▸ **Passage for review**:
■ ■ ■

Run the following commands to import the cubemeta definition:

$KYLIN_HOME/bin/metastore.sh restore cubemeta

Restart Kylin or click Reload Metadata.

You could find new project ssb. Select the project ssb, click Disable and Purge on the ssb cube at Model Tab to remove all old tempory files. And click Build next. The cube build will be finished in a few minutes.

4. Query

Here is a list of SSB queries, the query parameter may be different between different scale factor. The sample data is generated randomly.

Notice that the queries may be slightly different for different scale factor in the filtering constants. The queries below are tested with scale factor 10.

Q1.1

select sum(v_revenue) as revenue
from p_lineorder
left join dates on lo_orderdate = d_datekey
where d_year = 1993
and lo_discount between 1 and 3
and lo_quantity < 25;

Q1.2

select sum(v_revenue) as revenue
from p_lineorder
left join dates on lo_orderdate = d_datekey
where d_yearmonthnum = 199401
and lo_discount between 4 and 6
and lo_quantity between 26 and 35;

Q1.3

select sum(v_revenue) as revenue
from p_lineorder
left join dates on lo_orderdate = d_datekey
where d_weeknuminyear = 6 and d_year = 1994
and lo_discount between 5 and 7
and lo_quantity between 26 and 35;

Q2.1

select sum(lo_revenue) as lo_revenue, d_year, p_brand
from p_lineorder
left join dates on lo_orderdate = d_datekey
left join part on lo_partkey = p_partkey
left join supplier on lo_suppkey = s_suppkey
where p_category = 'MFGR#12' and s_region = 'AMERICA'
group by d_year, p_brand
order by d_year, p_brand;

Q2.2

select sum(lo_revenue) as lo_revenue, d_year, p_brand
from p_lineorder
left join dates on lo_orderdate = d_datekey
left join part on lo_partkey = p_partkey
left join supplier on lo_suppkey = s_suppkey
where p_brand between 'MFGR#2221' and 'MFGR#2228' and s_region = 'ASIA'
group by d_year, p_brand
order by d_year, p_brand;

Q2.3

select sum(lo_revenue) as lo_revenue, d_year, p_brand
from p_lineorder
left join dates on lo_orderdate = d_datekey
left join part on lo_partkey = p_partkey
left join supplier on lo_suppkey = s_suppkey
where p_brand = 'MFGR#2239' and s_region = 'EUROPE'
group by d_year, p_brand
order by d_year, p_brand;

Q3.1

select c_nation, s_nation, d_year, sum(lo_revenue) as lo_revenue
from p_lineorder
left join dates on lo_orderdate = d_datekey
left join customer on lo_custkey = c_custkey
left join supplier on lo_suppkey = s_suppkey
where c_region = 'ASIA' and s_region = 'ASIA'and d_year >= 1992 and d_year <= 1997
group by c_nation, s_nation, d_year
order by d_year asc, lo_revenue desc;

Q3.2

select c_city, s_city, d_year, sum(lo_revenue) as lo_revenue
from p_lineorder
left join dates on lo_orderdate = d_datekey
left join customer on lo_custkey = c_custkey
left join supplier on lo_suppkey = s_suppkey
where c_nation = 'UNITED STATES' and s_nation = 'UNITED STATES'
and d_year >= 1992 and d_year <= 1997
group by c_city, s_city, d_year
order by d_year asc, lo_revenue desc;

Q3.3

select c_city, s_city, d_year, sum(lo_revenue) as lo_revenue
from p_lineorder
left join dates on lo_orderdate = d_datekey
left join customer on lo_custkey = c_custkey
left join supplier on lo_suppkey = s_suppkey
where (c_city='UNITED KI1' or c_city='UNITED KI5')

■ ■ ■

▸ **Problems to work on**:
(A) In the Kylin SSB query walkthrough, what scale factor were the listed queries tested with?
(B) Write out the stretch of the Kylin SSB query walkthrough from "You could find" through "scale factor 10.".
(C) Carry on the Kylin SSB query walkthrough from the point where it stops.

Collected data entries
■ ■ ■

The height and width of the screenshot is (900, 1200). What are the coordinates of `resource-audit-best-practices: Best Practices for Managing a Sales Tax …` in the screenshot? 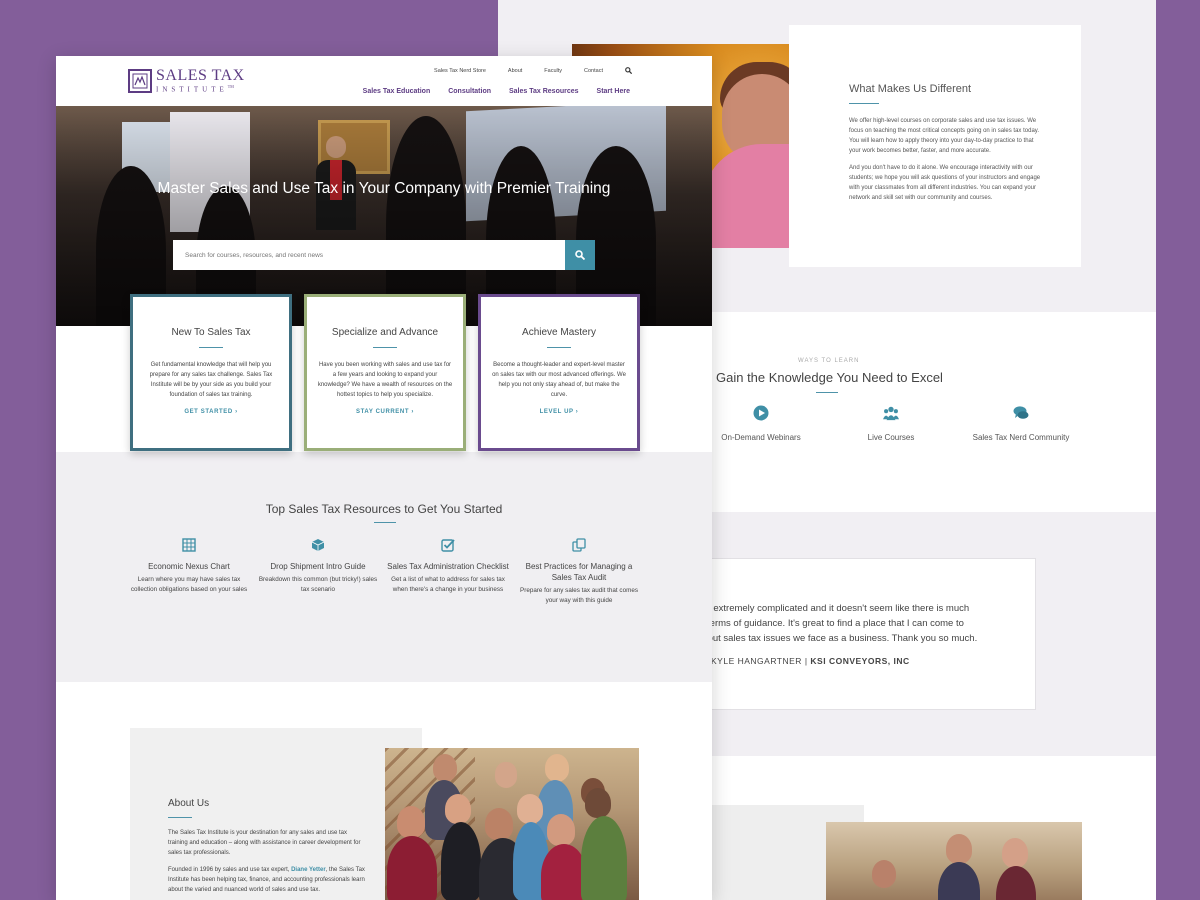 It's located at (579, 572).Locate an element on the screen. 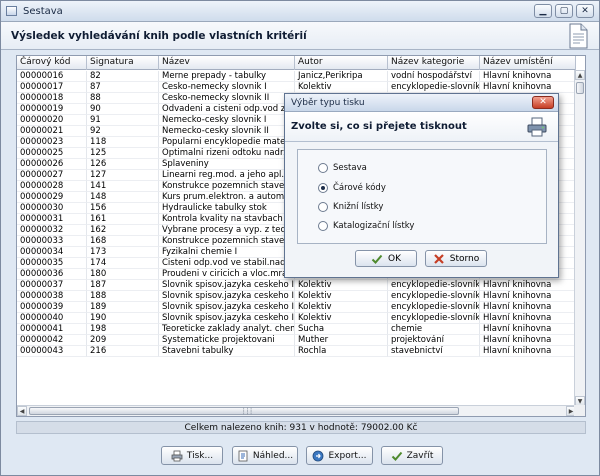  printer-icon is located at coordinates (537, 127).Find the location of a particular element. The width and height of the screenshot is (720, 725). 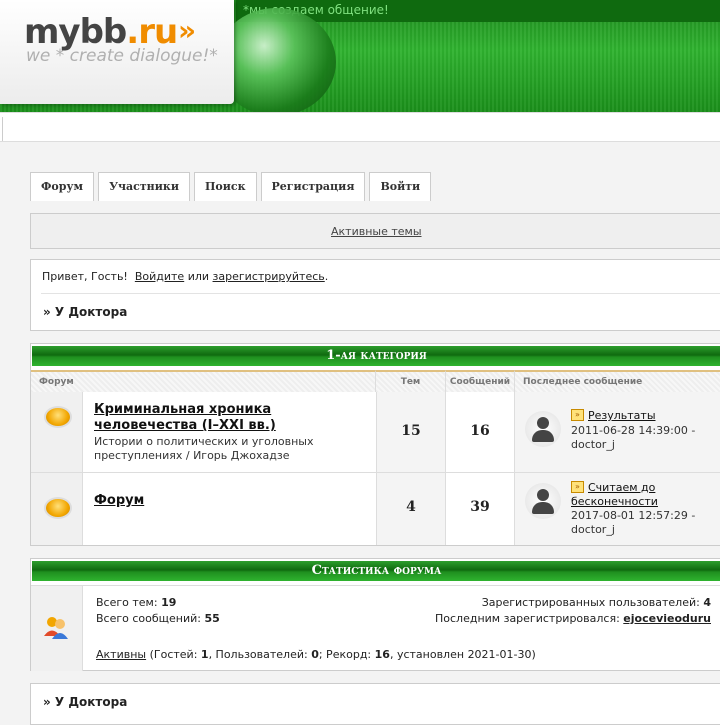

stat-last-reg-label: Последним зарегистрировался: is located at coordinates (528, 618).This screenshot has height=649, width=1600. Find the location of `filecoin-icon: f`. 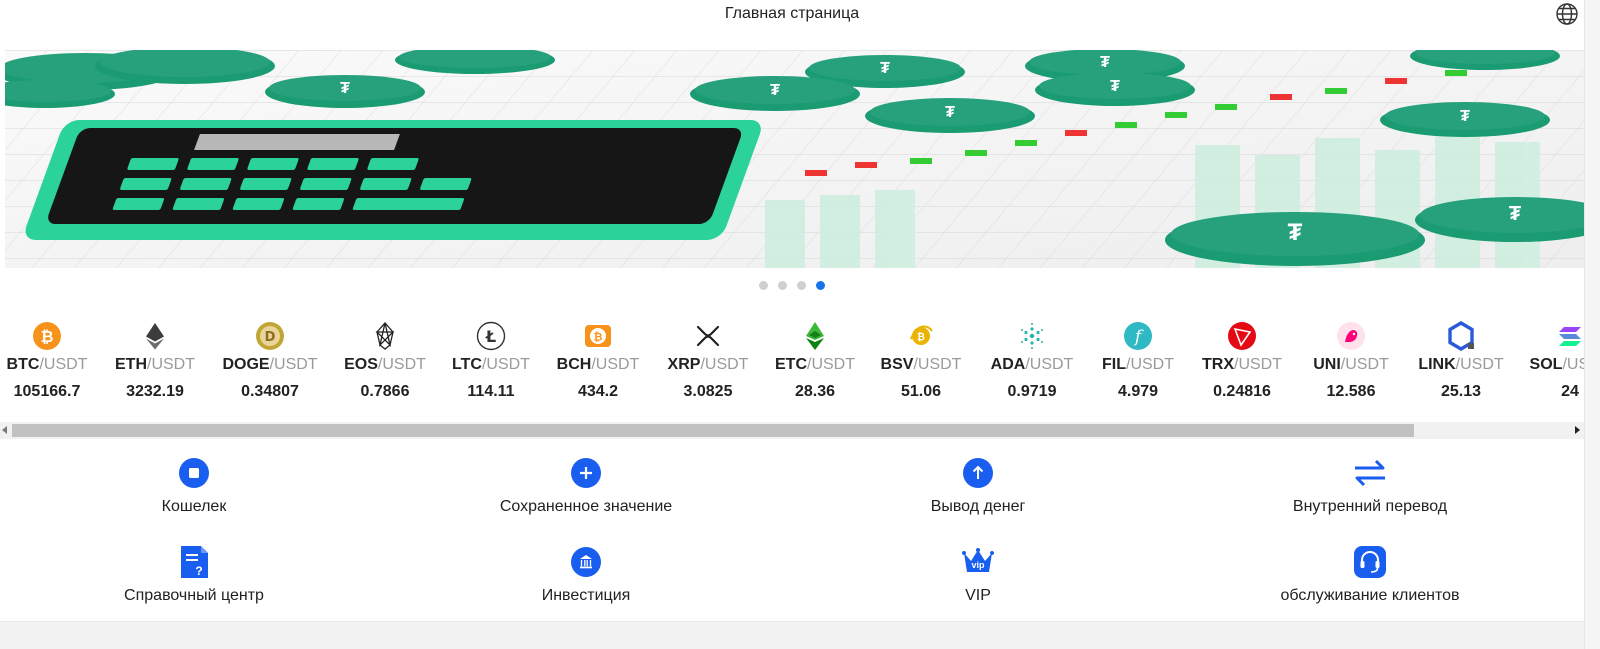

filecoin-icon: f is located at coordinates (1138, 336).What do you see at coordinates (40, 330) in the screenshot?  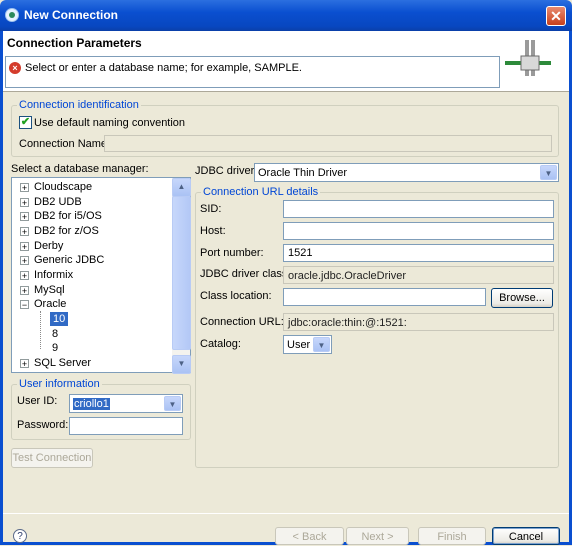 I see `tree-connector-line` at bounding box center [40, 330].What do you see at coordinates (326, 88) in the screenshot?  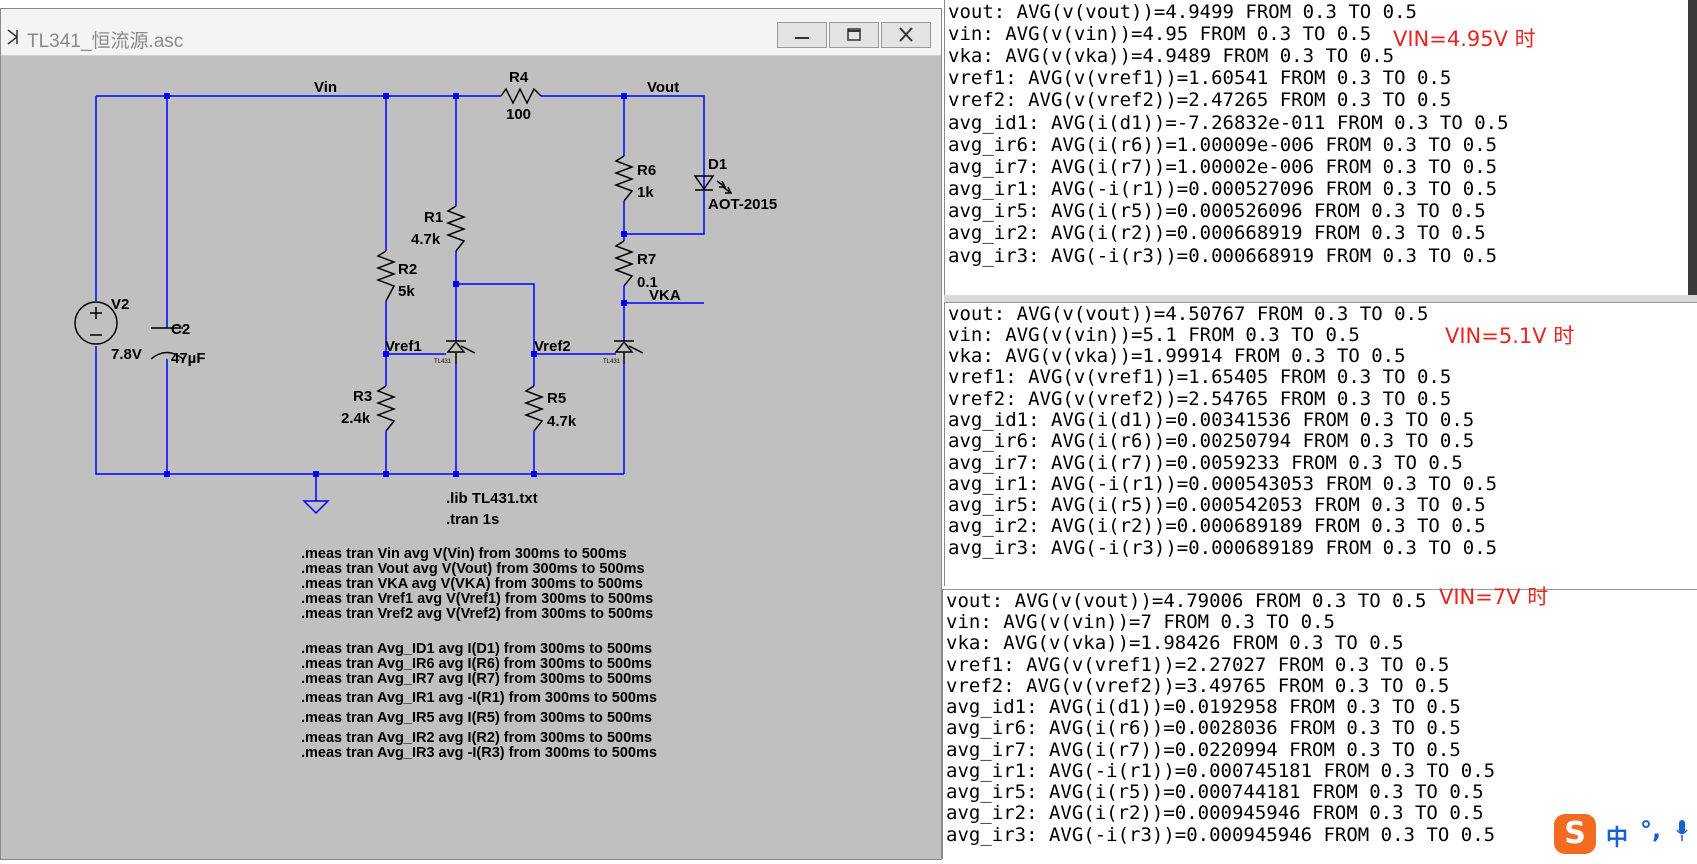 I see `net-label-vin: Vin` at bounding box center [326, 88]. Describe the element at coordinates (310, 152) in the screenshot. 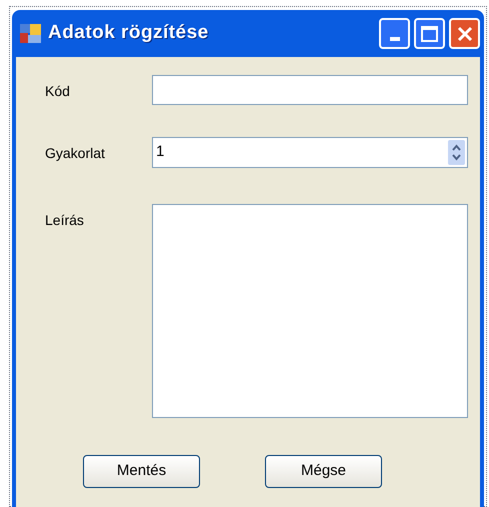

■ ■ ■

▸ **Results of the tasks**:
(A) Scale factor 10.

(B)
You could find new project ssb. Select the project ssb, click Disable and Purge on the ssb cube at Model Tab to remove all old tempory files. And click Build next. The cube build will be finished in a few minutes.

4. Query

Here is a list of SSB queries, the query parameter may be different between different scale factor. The sample data is generated randomly.

Notice that the queries may be slightly different for different scale factor in the filtering constants. The queries below are tested with scale factor 10.

(C)
and (s_city='UNITED KI1' or s_city='UNITED KI5')
and d_year >= 1992 and d_year <= 1997
group by c_city, s_city, d_year
order by d_year asc, lo_revenue desc;

Q3.4

select c_city, s_city, d_year, sum(lo_revenue) as lo_revenue
from p_lineorder
left join dates on lo_orderdate = d_datekey
left join customer on lo_custkey = c_custkey
left join supplier on lo_suppkey = s_suppkey
where (c_city='UNITED KI1' or c_city='UNITED KI5') and (s_city='UNITED KI1' or s_city='UNITED KI5') and d_yearmonth = 'Dec1997'
group by c_city, s_city, d_year
order by d_year asc, lo_revenue desc;

Q4.1

select d_year, c_nation, sum(lo_revenue) - sum(lo_supplycost) as profit
from p_lineorder
left join dates on lo_orderdate = d_datekey
left join customer on lo_custkey = c_custkey
left join supplier on lo_suppkey = s_suppkey
left join part on lo_partkey = p_partkey
where c_region = 'AMERICA' and s_region = 'AMERICA' and (p_mfgr = 'MFGR#1' or p_mfgr = 'MFGR#2')
group by d_year, c_nation
order by d_year, c_nation;

Q4.2

select d_year, s_nation, p_category, sum(lo_revenue) - sum(lo_supplycost) as profit
from p_lineorder
left join dates on lo_orderdate = d_datekey
left join customer on lo_custkey = c_custkey
left join supplier on lo_suppkey = s_suppkey
left join part on lo_partkey = p_partkey
where c_region = 'AMERICA'and s_region = 'AMERICA'
and (d_year = 1997 or d_year = 1998)
and (p_mfgr = 'MFGR#1' or p_mfgr = 'MFGR#2')
group by d_year, s_nation, p_category
order by d_year, s_nation, p_category;

Q4.3

select d_year, s_city, p_brand, sum(lo_revenue) - sum(lo_supplycost) as profit
from p_lineorder
left join dates on lo_orderdate = d_datekey
left join customer on lo_custkey = c_custkey
left join supplier on lo_suppkey = s_suppkey
left join part on lo_partkey = p_partkey
where c_region = 'AMERICA'and s_nation = 'UNITED STATES'
and (d_year = 1997 or d_year = 1998)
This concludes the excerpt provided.